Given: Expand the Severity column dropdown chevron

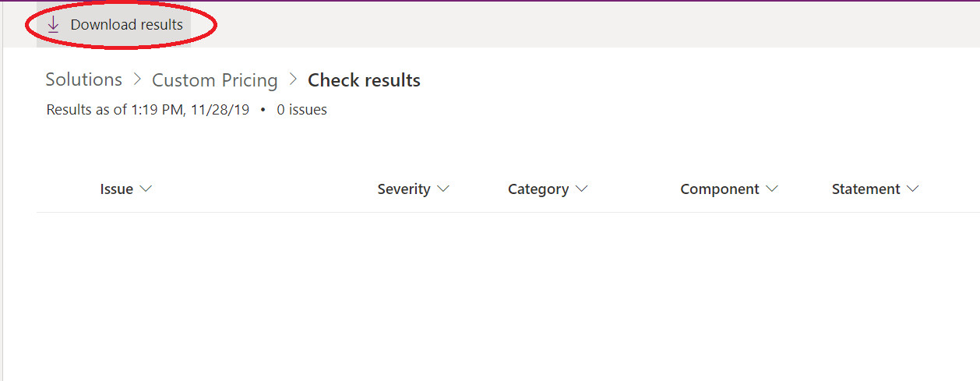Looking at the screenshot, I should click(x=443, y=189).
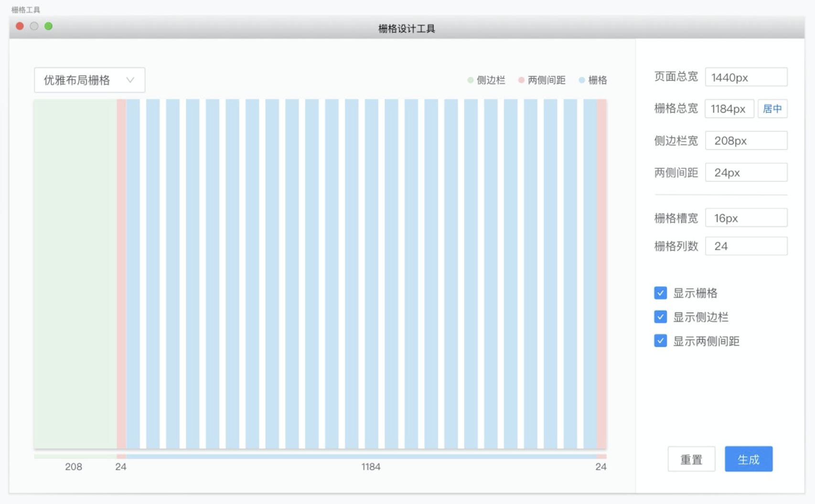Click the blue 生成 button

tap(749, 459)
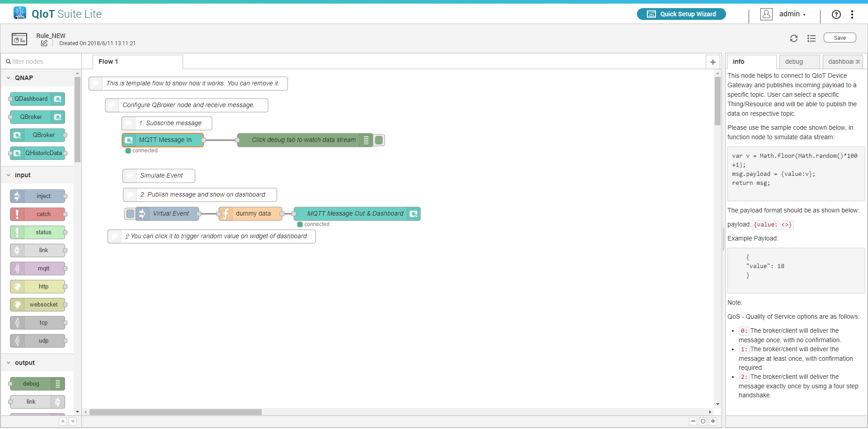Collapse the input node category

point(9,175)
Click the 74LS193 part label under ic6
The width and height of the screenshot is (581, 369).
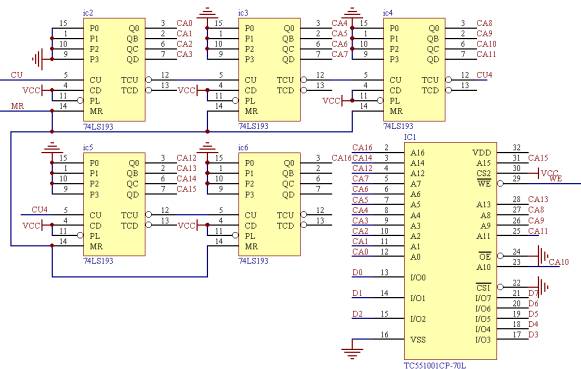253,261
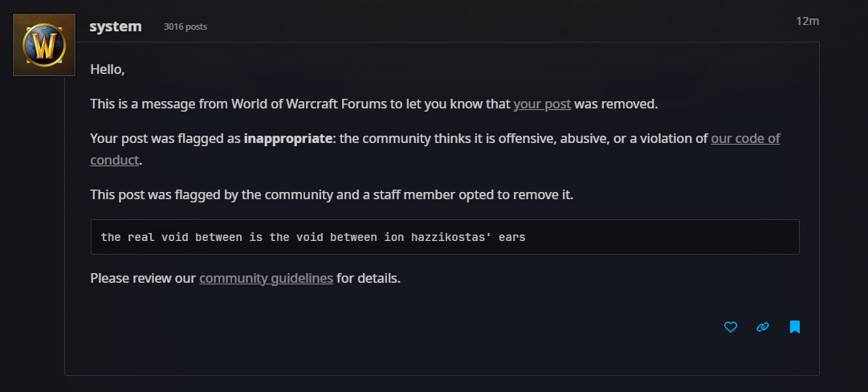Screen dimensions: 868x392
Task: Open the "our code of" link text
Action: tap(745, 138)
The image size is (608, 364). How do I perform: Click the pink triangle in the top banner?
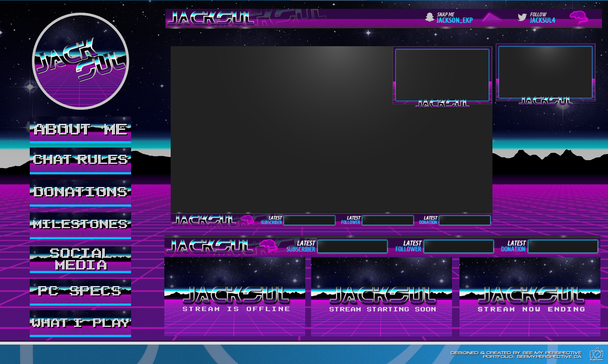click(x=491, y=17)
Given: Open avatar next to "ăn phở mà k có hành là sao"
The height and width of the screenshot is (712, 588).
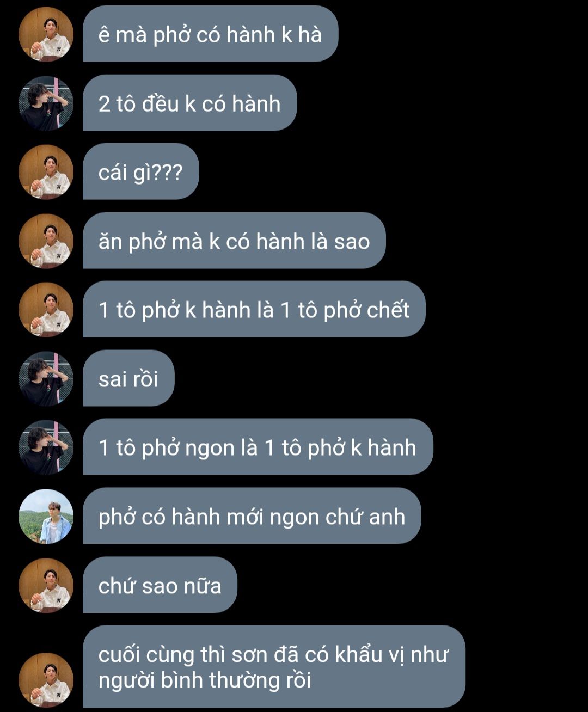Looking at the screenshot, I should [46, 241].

Given task. Starting at the beginning of the rows and going on through the line with "Action: tap(745, 138)", rewrite those lines with "Severity" changed to "Status" and everything else left the same. Leave the pictures out.

Task answer.
Given: Expand the Status column dropdown chevron

Looking at the screenshot, I should click(x=443, y=189).
Click the blue 生成 button

tap(749, 459)
Collapse the input node category

point(9,175)
Click the 74LS193 part label under ic6
The width and height of the screenshot is (581, 369).
253,261
Screen dimensions: 868x392
Task: Open the "our code of" link text
Action: tap(745, 138)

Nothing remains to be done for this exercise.